Edwards et al. compared laminoplasty and anterior decompression and fusion in a matched cohort of 13 patients in each group and found higher rates of neurologic improvement, less pain medication needs, and fewer complications in the laminoplasty cohort . They concluded that though both multilevel corpectomy and laminoplasty effectively arrest progression of myelopathy and lead to neurologic improvement, laminoplasty is a better option. Wada's group also retrospectively compared long-term outcomes between 23 patients treated with subtotal corpectomy and 24 patients treated with laminoplasty for multilevel CSM over 10–14 years . Neurologic recovery was identical between the two groups and was usually maintained for more than ten years. However, the subtotal corpectomy group had longer surgeries, more blood loss, and a 26% pseudarthrosis rate. Axial pain was significantly more common in the laminoplasty group compared to the corpectomy group, at 40% and 15%, respectively.

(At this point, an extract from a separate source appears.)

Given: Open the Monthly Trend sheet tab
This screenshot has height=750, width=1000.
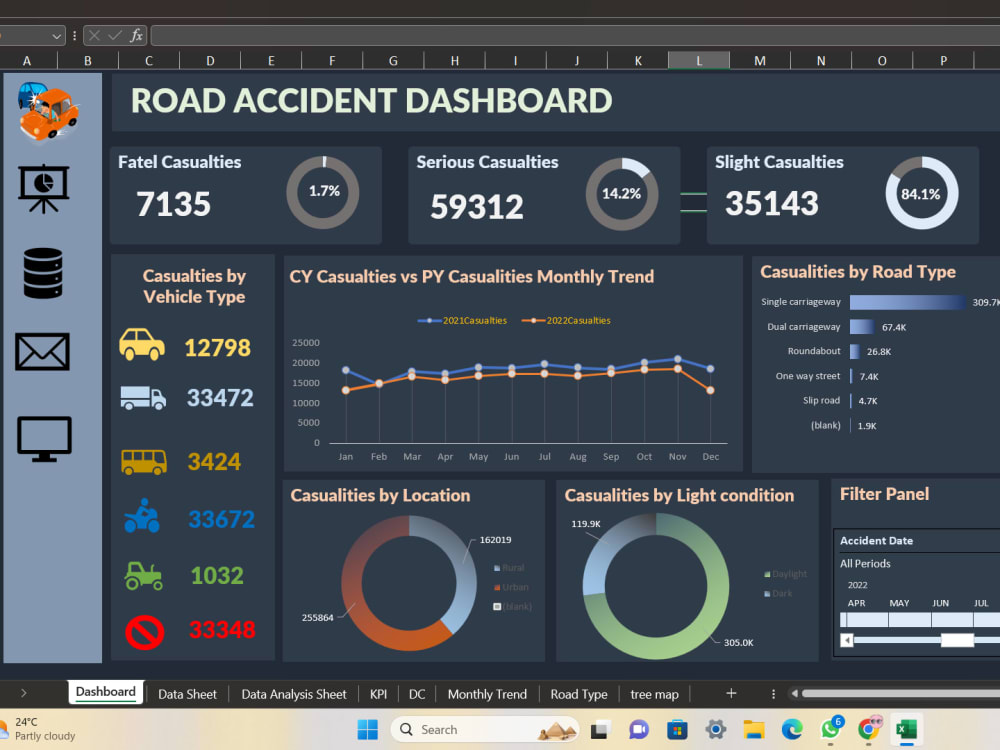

Loss of cervical motion was more severe in the laminoplasty group as well: range of motion was 29% of what it was preoperatively in this group, compared to 49% in the corpectomy group. Finally, Yonenobu et al. also compared the results of 41 patients with CSM undergoing either subtotal corpectomy with strut grafting and 42 patients who underwent laminoplasty with a minimum followup of 2 years . There was no significant difference in recovery rate and final score in terms of JOA scores. Complications were more frequent in the subtotal corpectomy group, however, and these were usually due to bone-graft-related issues. Yonenobu's group concluded that in terms of neurologic results, complications, and the potential for immediate mobilization that laminoplasty affords, it is the preferred surgical technique for patients with CSM.

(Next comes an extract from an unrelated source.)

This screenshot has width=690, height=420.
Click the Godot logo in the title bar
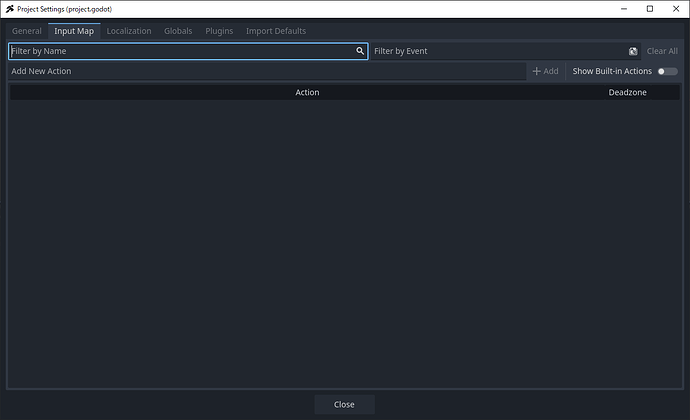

Laminoplasty is becoming an increasingly popular treatment for multilevel cervical stenosis due to cervical spondylotic myelopathy, OPLL, and other causes. Laminoplasty minimizes the risk of certain complications associated with other surgical options, such as graft and fusion-related complications, postoperative kyphosis and instability, and the morbidity of an anterior approach. Laminoplasty does have its own set of potential complications, including laminar closure, axial neck pain, nerve root palsies, and loss of cervical motion and alignment. However, laminoplasty techniques are continuously being refined to address such potential shortcomings. Indeed, further prospective data with longer-term followup comparing laminoplasty techniques to other surgical options is necessary. Yet, outcomes in laminoplasty patients that are at least as good as anterior decompression and fusion and laminectomy can be expected. In the appropriate patient and with proper surgical technique, laminoplasty can be an excellent option for patients with multilevel cervical stenosis and myeloradiculopathy.